TOP2012年06月自作の紙芝居で被災経験語る 南三陸町で食堂を営む渡辺さん 安曇野で催し

 宮城県南三陸町で食堂を営む渡辺清吾さん(57)が9日、安曇野市を訪れ、東日本大震災での被災経験を自作の紙芝居を掲げながら語った。長野県内から被災地に出向いたボランティアとの交流をきっかけに「語る会」が実現した。

 渡辺さんは現在、同町志津川の海から50メートルほどの場所で「おおもり食堂」を営んでいる。震災前に経営していた居酒屋は津波で流されてしまったが、昨年11月に同じ場所で再開。周囲に建物は何もないが、食べる場所が欲しい―との地元の声に応えた。
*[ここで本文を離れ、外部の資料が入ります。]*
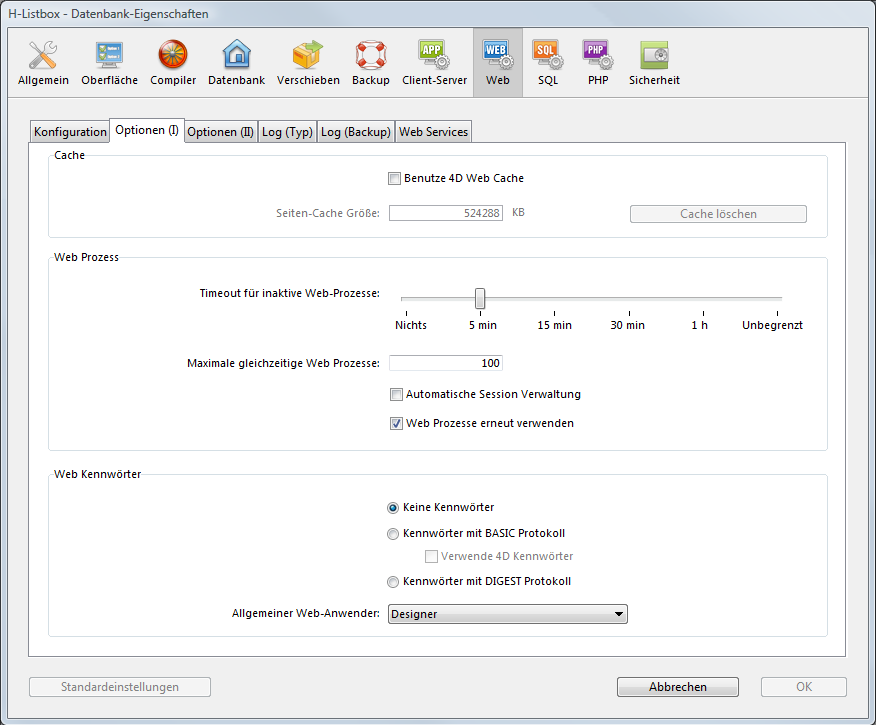Open the Sicherheit settings page
Image resolution: width=876 pixels, height=725 pixels.
click(654, 62)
 語る会には約20人が集まった。渡辺さんは「道路には亡くなった人がいっぱいいました。がれきの中からいっぱい手が出ていました」などと、震災直後の光景を自ら描いた紙芝居を見せながら語った。

 現在も、店周囲は復旧工事が進まず、午後10時に閉店して店を出ると、辺りは真っ暗。撤去されたがれきは行き場なく置かれたまま。仕事が見つかっていない人も少なくないという。
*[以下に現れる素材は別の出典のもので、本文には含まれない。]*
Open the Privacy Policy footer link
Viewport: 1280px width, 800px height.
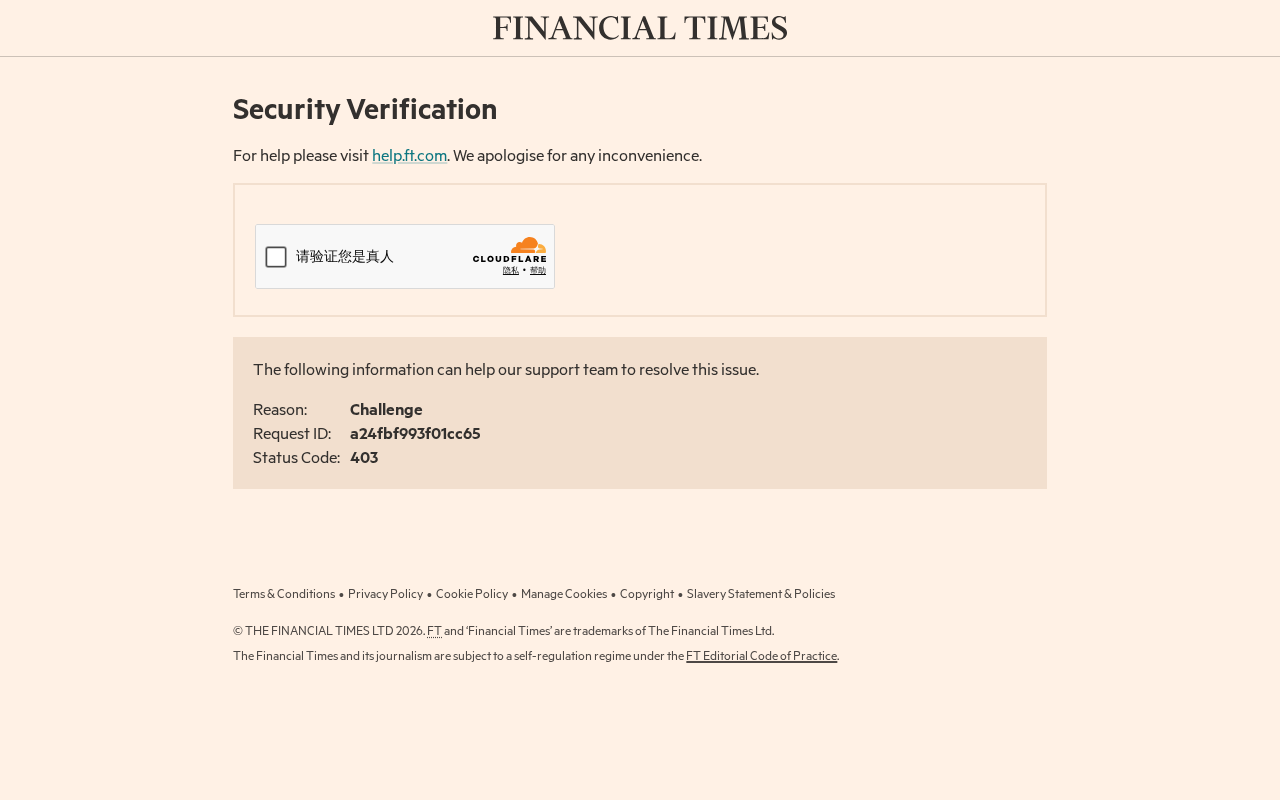click(385, 594)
 会場には、渡辺さんが書いた「お父さんもうさがさなくていいですよちゃんと天国ついたから」といった書や絵も展示。震災以降、途方に暮れている友人らに贈っているという。この夏には、軽トラックで移動食堂を始めるつもりで「自分たちの元気を少しでも届けたい」と話した。

 渡辺さんの「語る会」は10日午後1時半から、松本市刈谷原町のヴィオ・パーク劇場でも開く。無料。